Saved data entries:
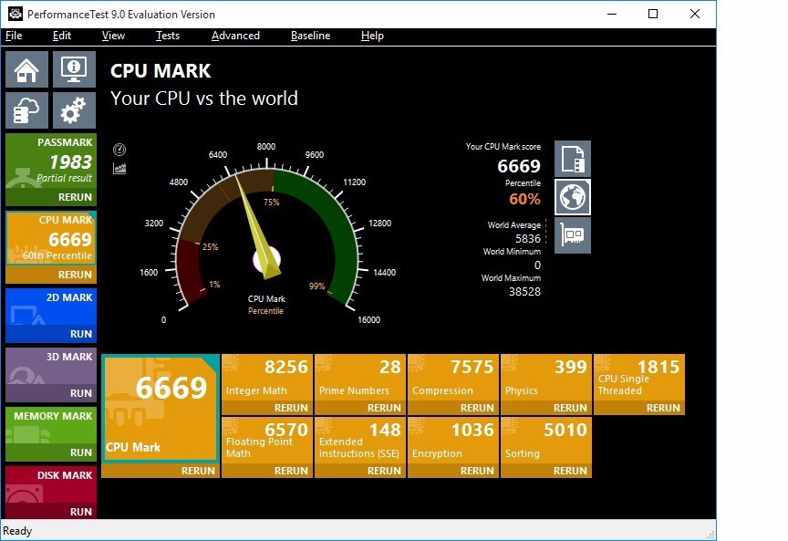Screen dimensions: 788x541
Task: Rerun the Integer Math test
Action: (291, 408)
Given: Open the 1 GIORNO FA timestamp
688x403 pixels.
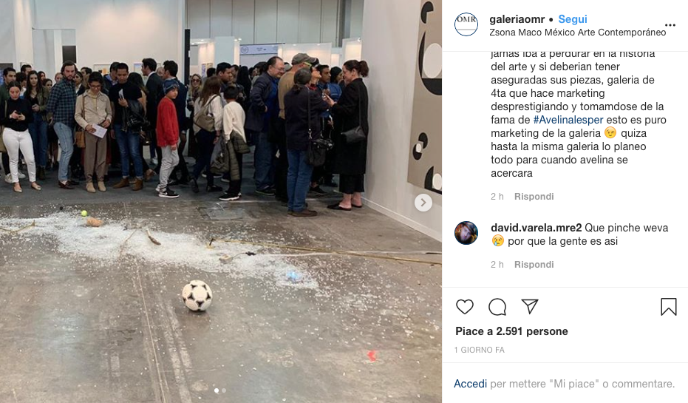Looking at the screenshot, I should 480,350.
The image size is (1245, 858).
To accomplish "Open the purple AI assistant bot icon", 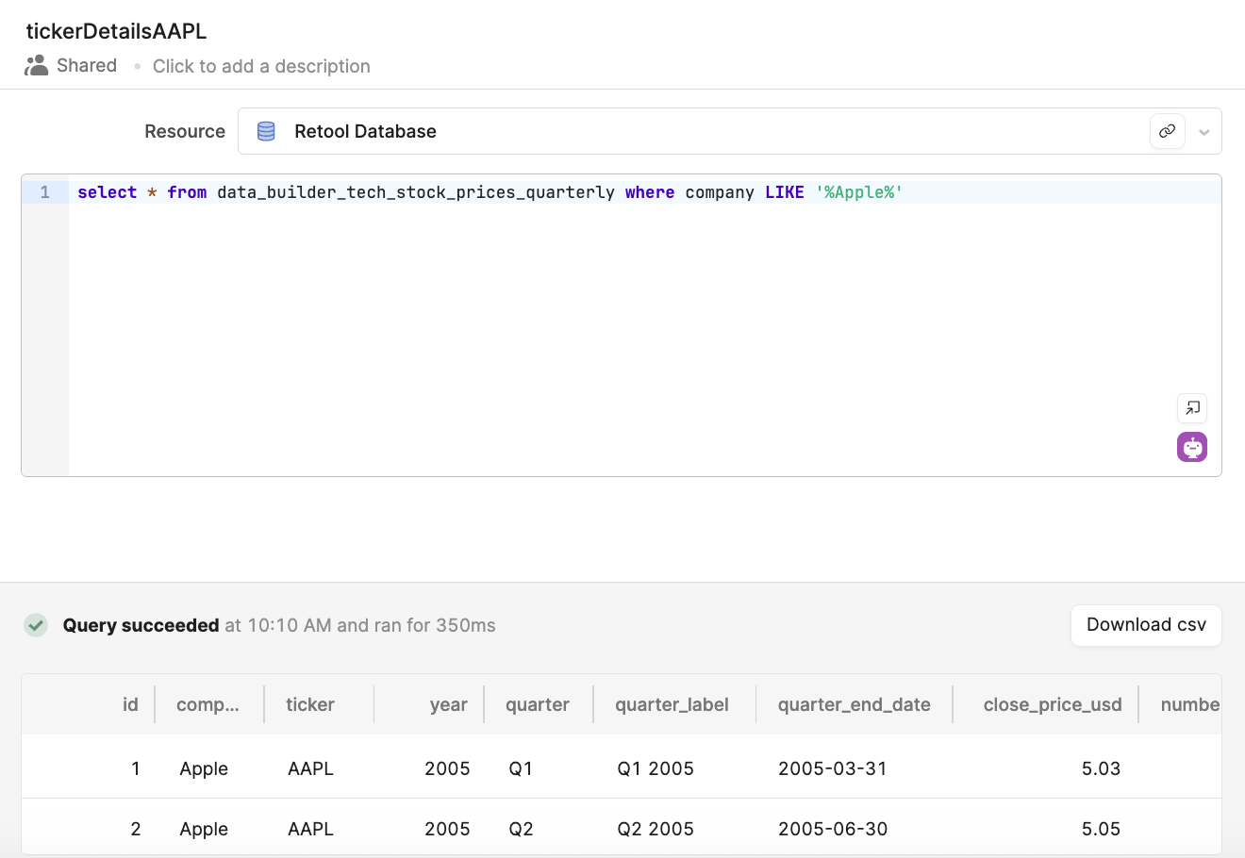I will pos(1191,446).
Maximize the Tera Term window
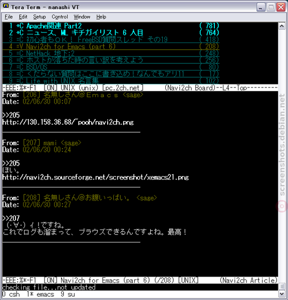288x300 pixels. pyautogui.click(x=271, y=8)
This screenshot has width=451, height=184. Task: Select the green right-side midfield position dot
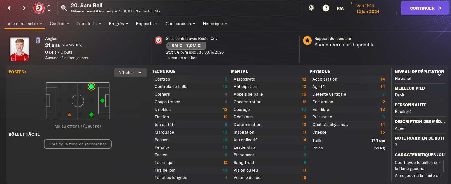pos(91,115)
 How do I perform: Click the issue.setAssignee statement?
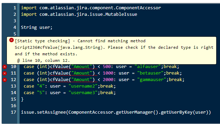116,112
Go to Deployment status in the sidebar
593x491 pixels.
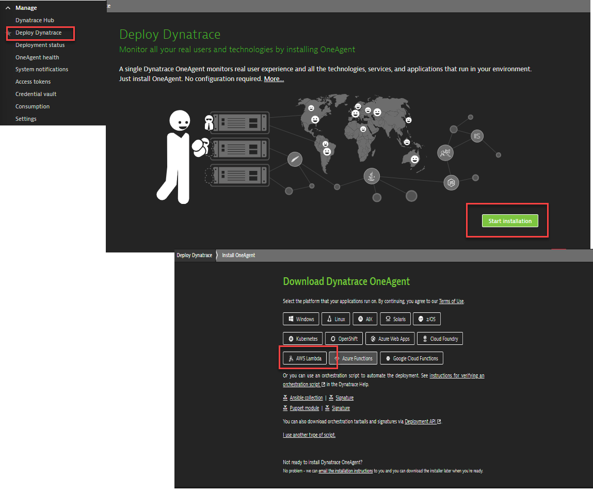40,45
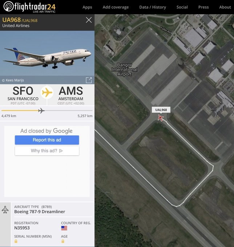Click the Flightradar24 radar logo icon

[9, 6]
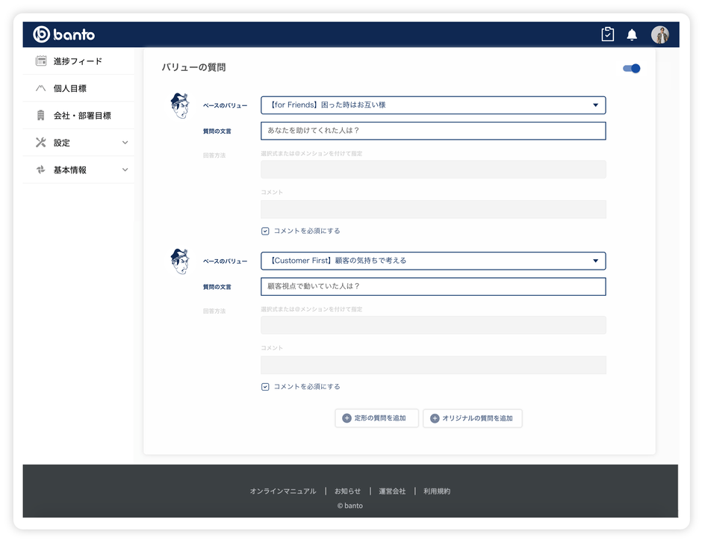Open notifications bell
702x546 pixels.
click(x=632, y=35)
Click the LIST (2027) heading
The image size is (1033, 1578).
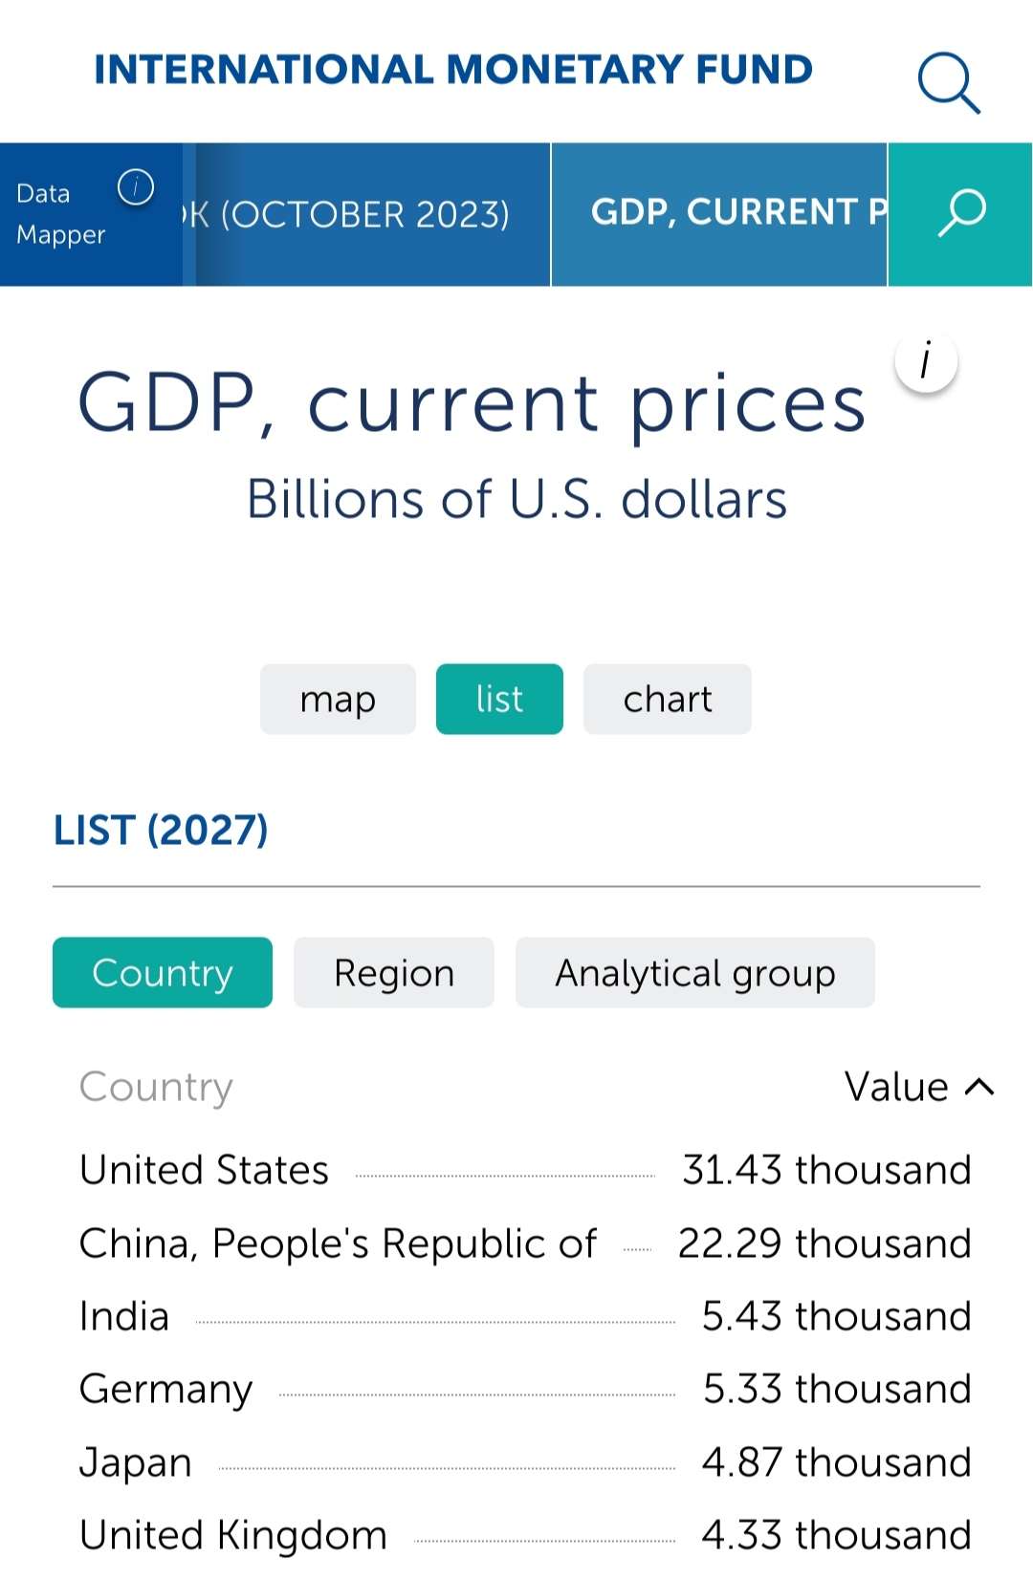[161, 830]
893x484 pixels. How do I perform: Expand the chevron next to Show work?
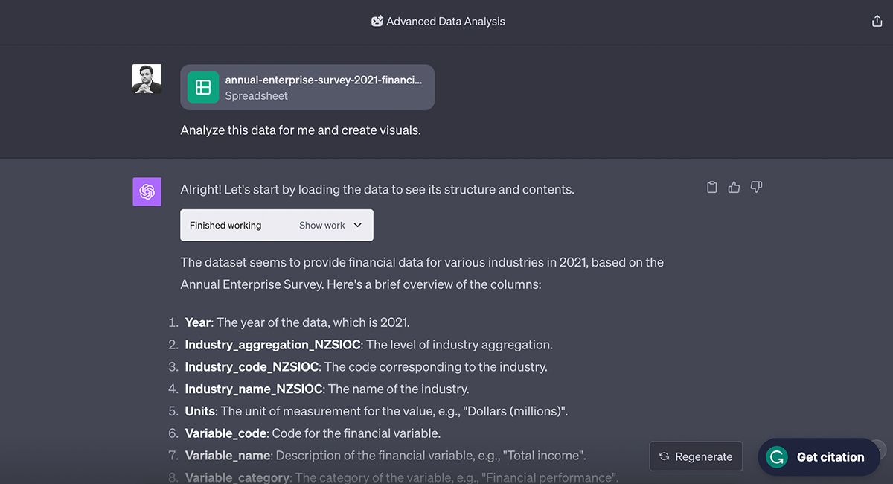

# Exercise:
Going by the data above, give back only the lines from the one containing "This screenshot has" through the one containing "Click the LIST (2027) heading", exactly as they stand, both ends included and no images.

# Completed task:
This screenshot has width=451, height=184. Task: Select the green right-side midfield position dot
pos(91,115)
 How do I perform: Click the issue.setAssignee statement?
116,112
Go to Deployment status in the sidebar
593x491 pixels.
40,45
Click the Flightradar24 radar logo icon

[9, 6]
Open notifications bell
702x546 pixels.
click(x=632, y=35)
Click the LIST (2027) heading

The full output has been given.